▸ **TASK**: Offset every number in the answers by -59, as these are coordinates, and write out again the lines starting with the one containing "Task: Click the 分類の追加 button label" and going on through the one containing "Given: Open Sui's X (Twitter) social link", requests included. Leave out the pictures.

====== DATA FOR THIS TASK ======

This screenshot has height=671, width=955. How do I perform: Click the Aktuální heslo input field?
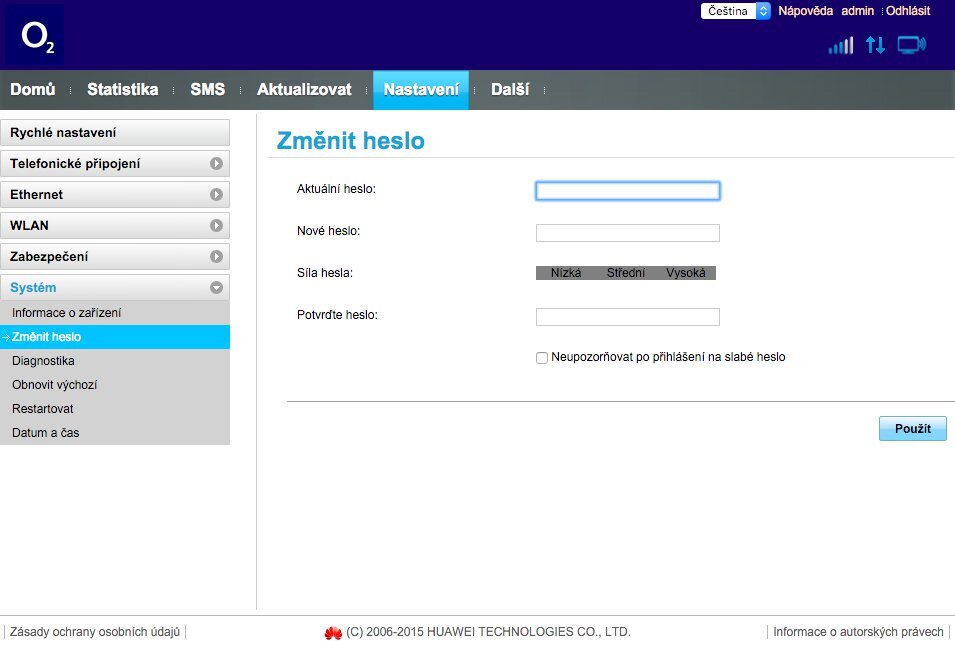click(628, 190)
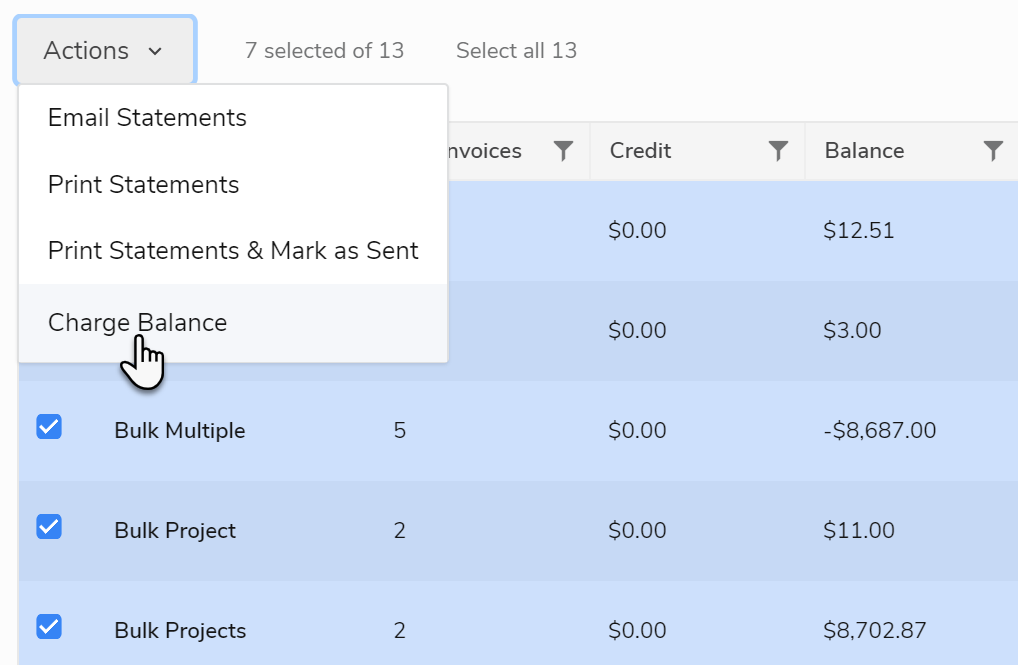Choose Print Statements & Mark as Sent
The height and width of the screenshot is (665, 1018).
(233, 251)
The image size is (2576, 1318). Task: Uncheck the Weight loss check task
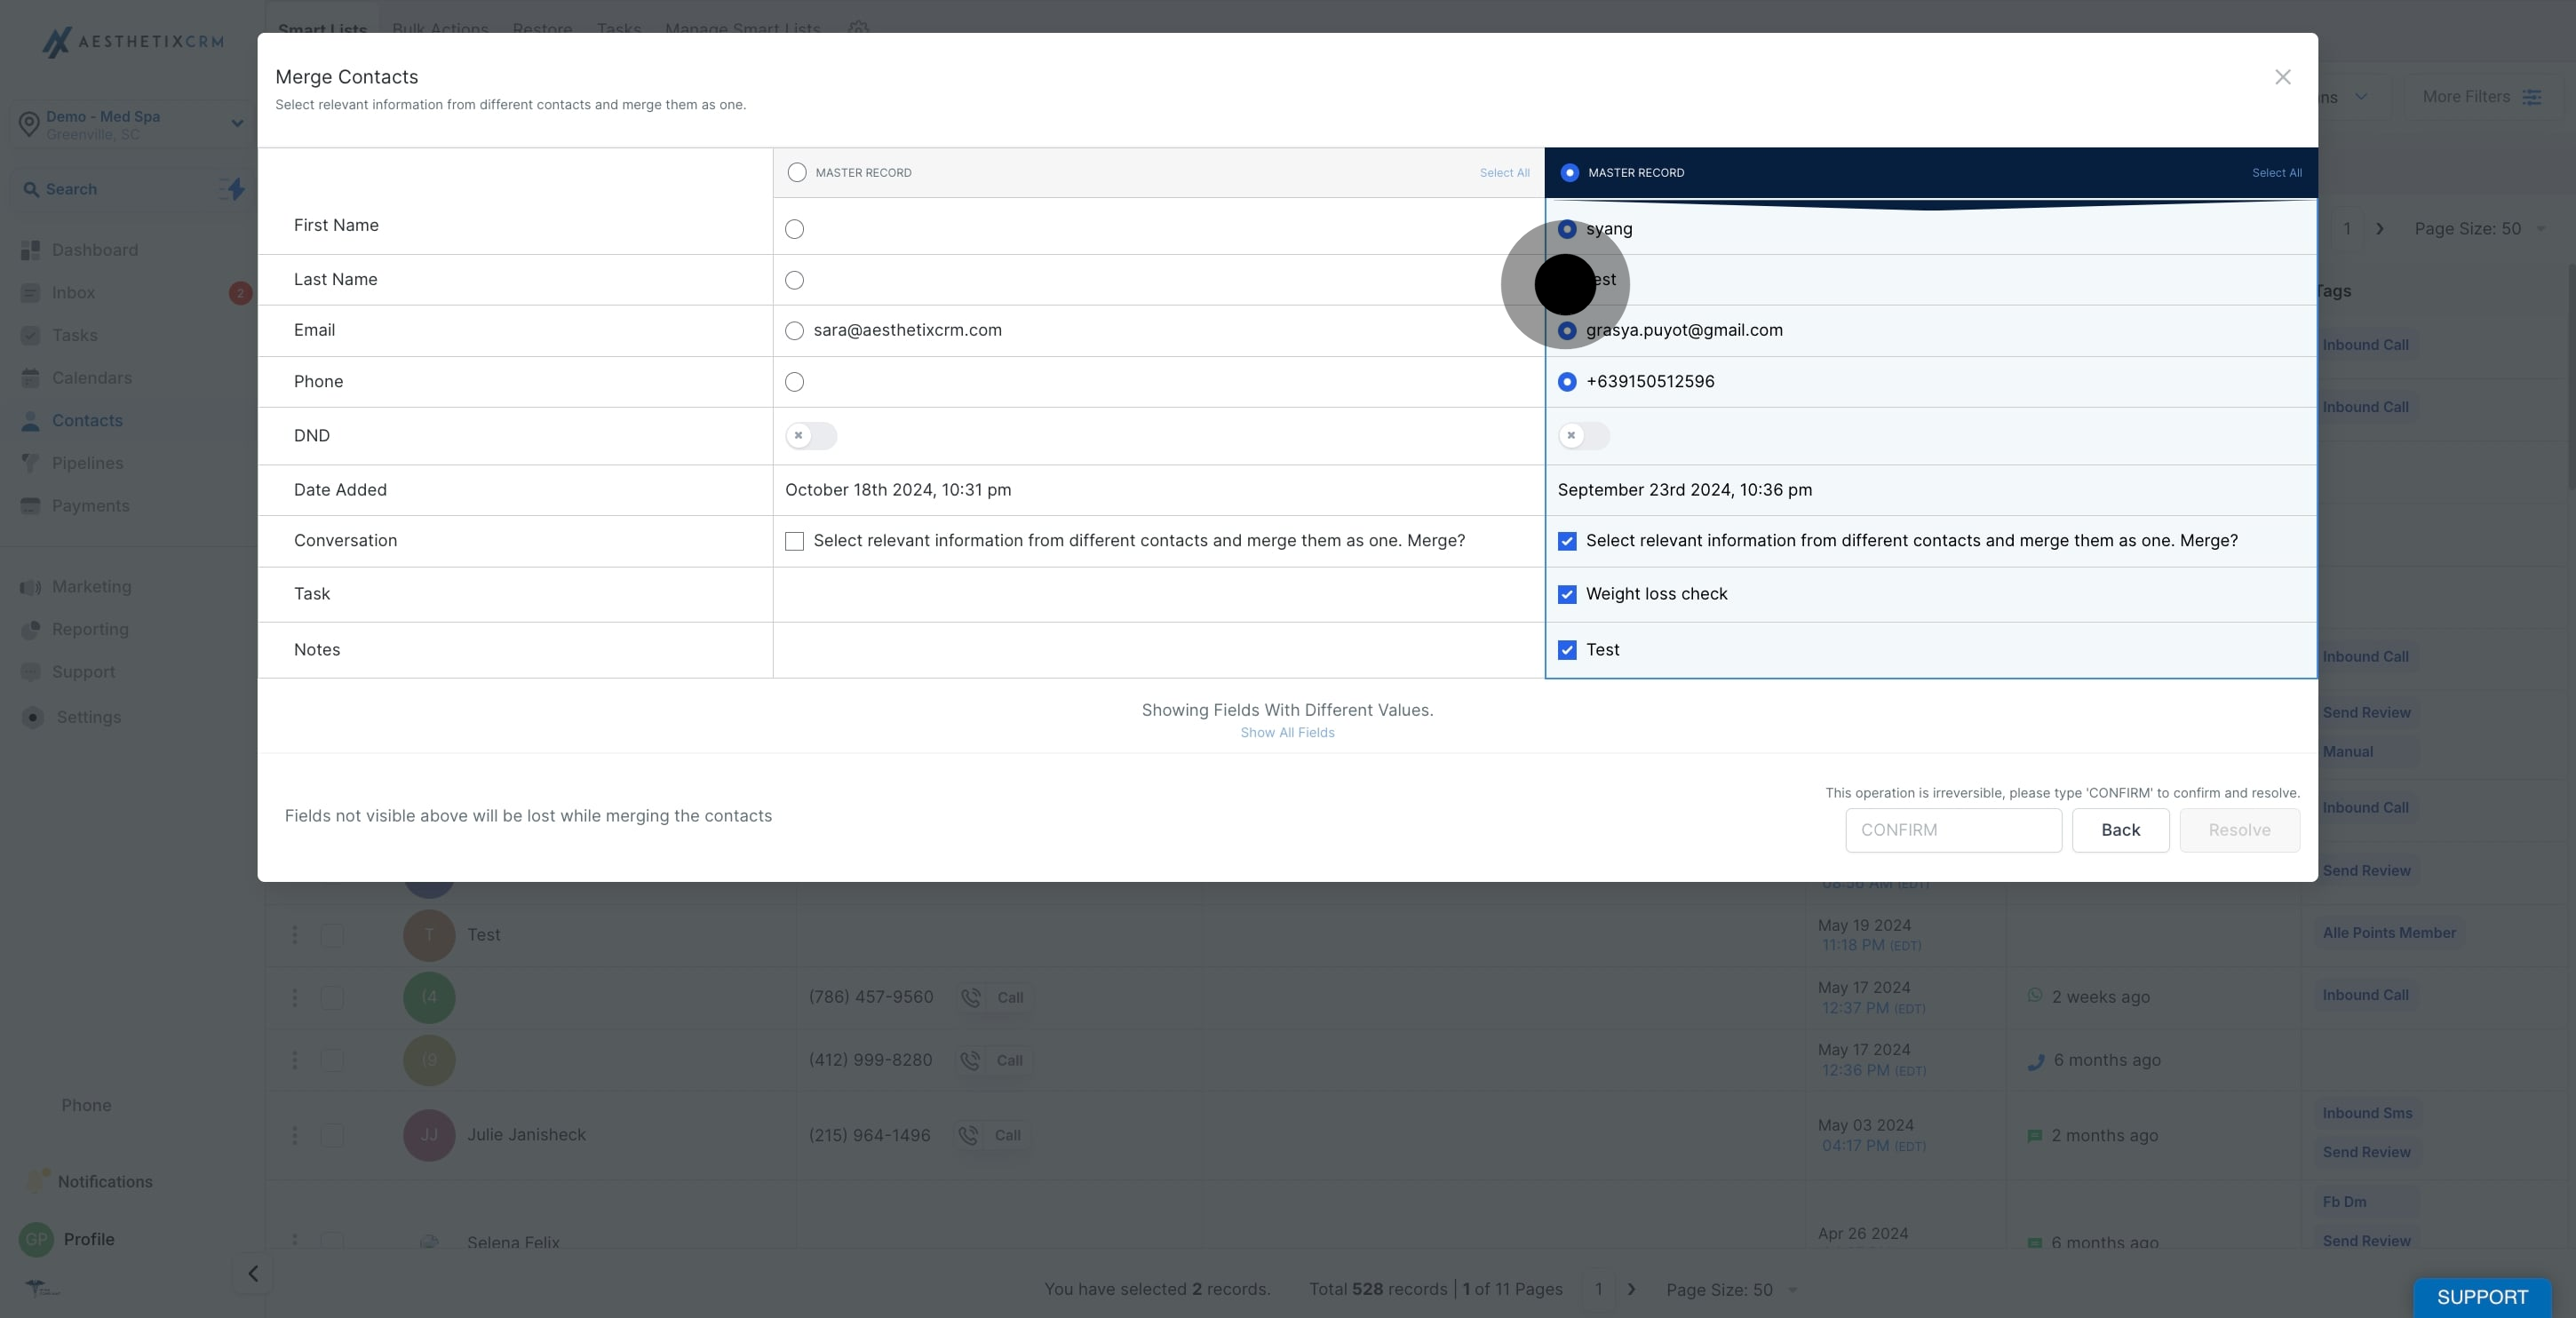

======
====== DATA FOR THIS TASK ======

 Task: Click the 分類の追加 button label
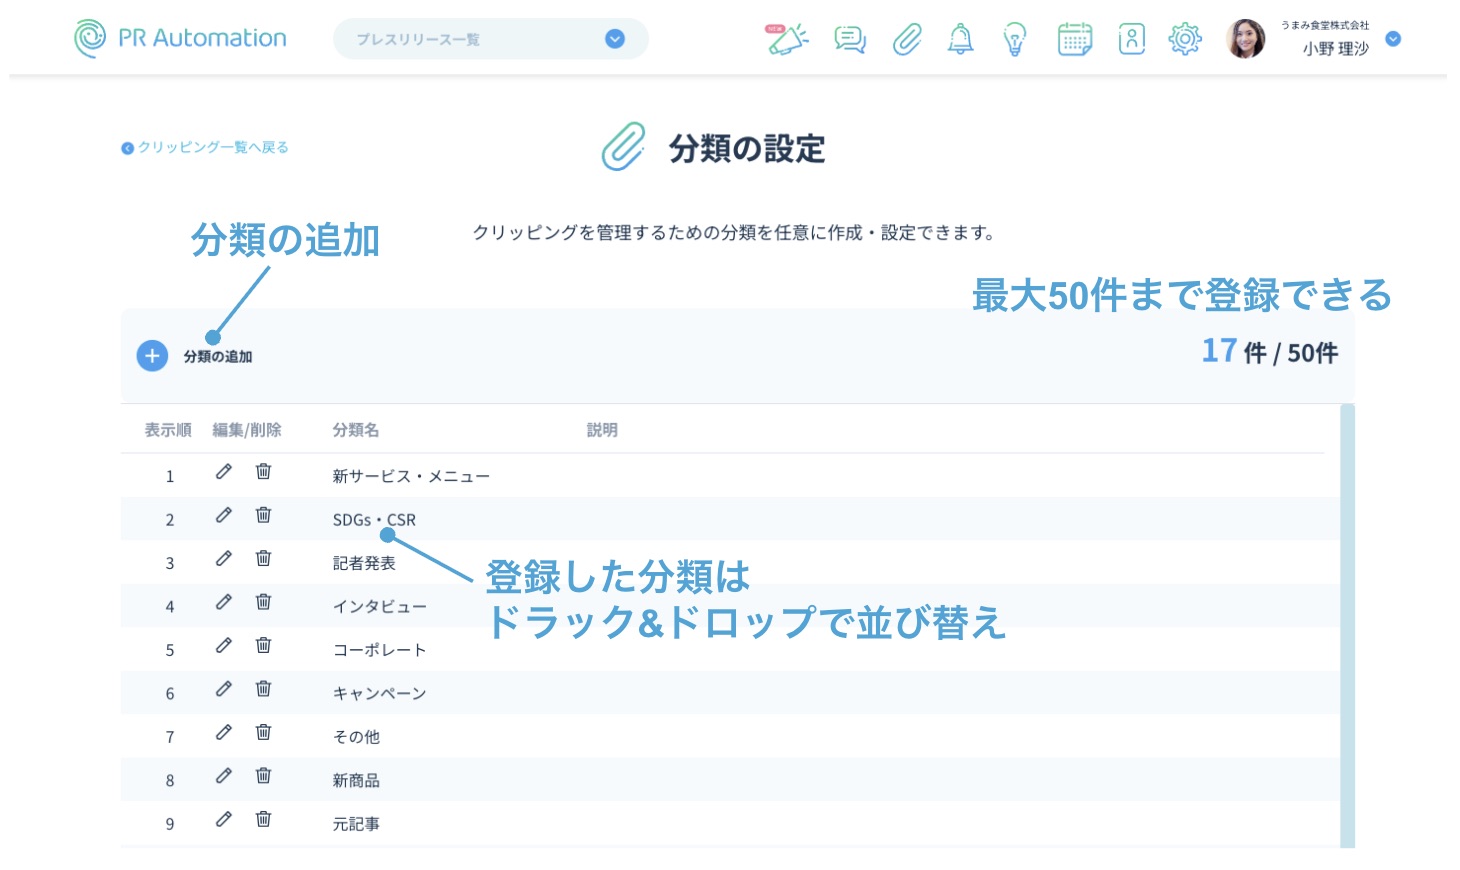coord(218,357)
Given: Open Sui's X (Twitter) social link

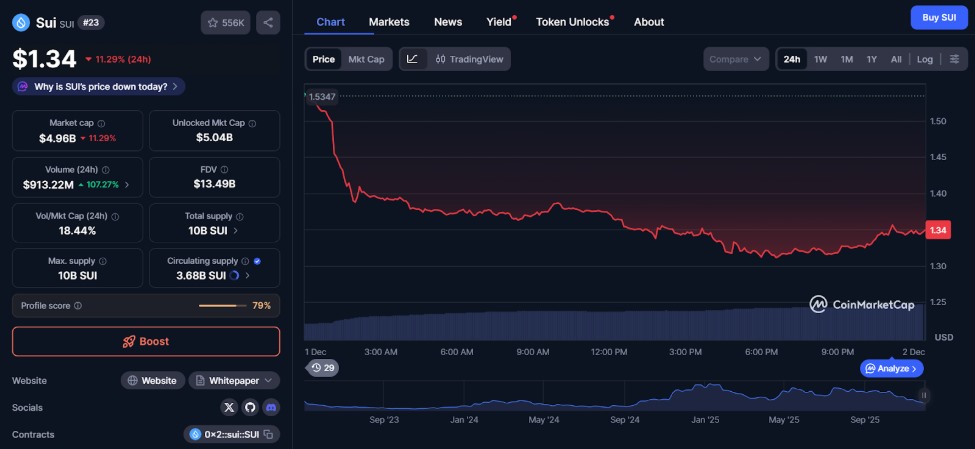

======

▸ **OUTPUT BELOW**:
 Task: Click the 分類の追加 button label
coord(159,298)
Given: Open Sui's X (Twitter) social link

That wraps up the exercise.